Close-knit Native American community

Jones describes Prospect, North Carolina, a small community in Robeson County. This excerpt offers a snapshot of this Native American community, which Jones describes as “clannish.”

Citing this Excerpt

Oral History Interview with James Arthur Jones, November 19, 2003. Interview U-0005. Southern Oral History Program Collection (#4007) in the Southern Oral History Program Collection, Southern Historical Collection, Wilson Library, University of North Carolina at Chapel Hill.

Full Text of the Excerpt

MM: Maybe we could talk a little bit about Prospect since you were born here, grew up here, and went to school here. How would you describe the community if you were talking to somebody from outside? What would you tell them about it? JJ: This is predominantly, almost a hundred percent—at one time it was, with the exception of two or three families—a Native American community, a very close knit community.

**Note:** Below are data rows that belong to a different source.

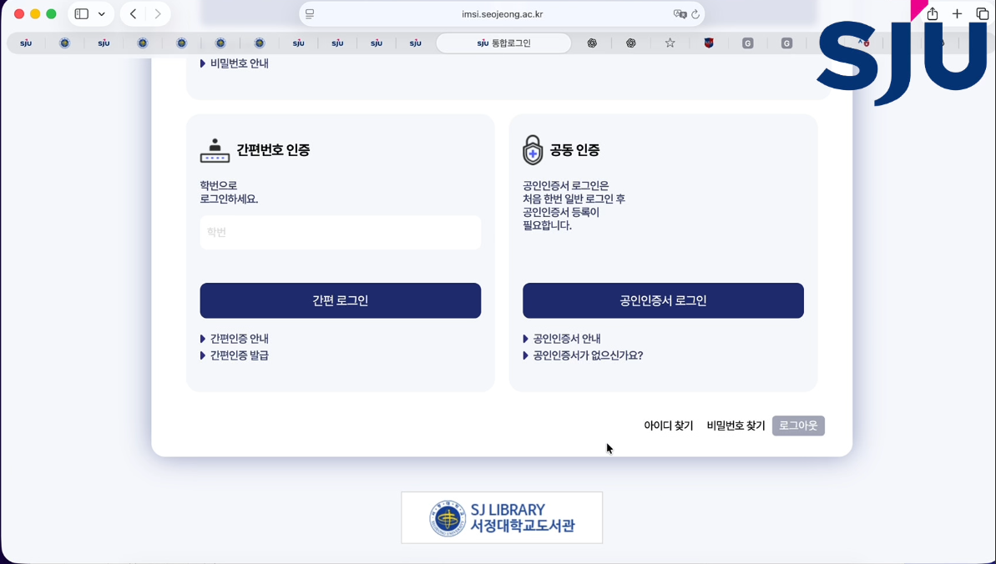Reload the page using the refresh icon
The image size is (996, 564).
(695, 14)
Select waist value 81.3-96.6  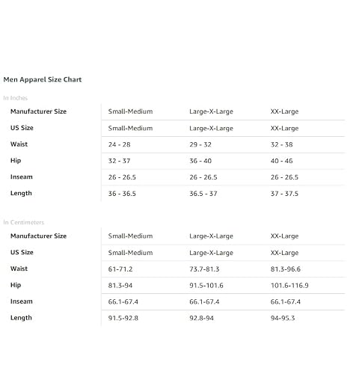tap(286, 269)

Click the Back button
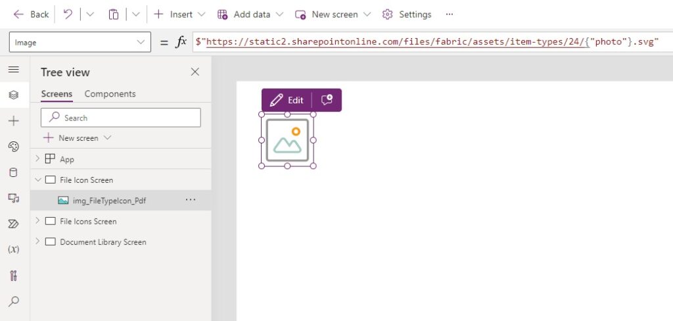31,14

There were a lot of family relations, family connections in this Prospect community. And it’s very deep. It goes way back to probably the eighteenth century. The land that’s in this area, most of the land in this Prospect community is land that has been inherited from our ancestors. It’s just been passed down, passed down, passed down from generation to generation. Not a lot of selling lands, especially to outsiders. It’s kind of clannish if you’ll allow me to us that word. We sometimes refer to it facetiously as a little Indian reservation. We like to kind of keep it that way. We’ve got our prejudice feelings you know, not really deeply imbedded, but we get along. We’ve gotten along, and we’re hard working, dedicated people from the farming aspects and move up the ladder on the educational level. We have no qualms about that, and we feel like the kids, the students, every one has made progress from about as long as I can remember, and I was born here eighty some years ago, right here. Lived in this community. In fact I’ve lived in this spot where we are talking right now since 19—oh, I was eight years old probably when I moved here. That was in 1930. I’ve been living in this same spot since 1930.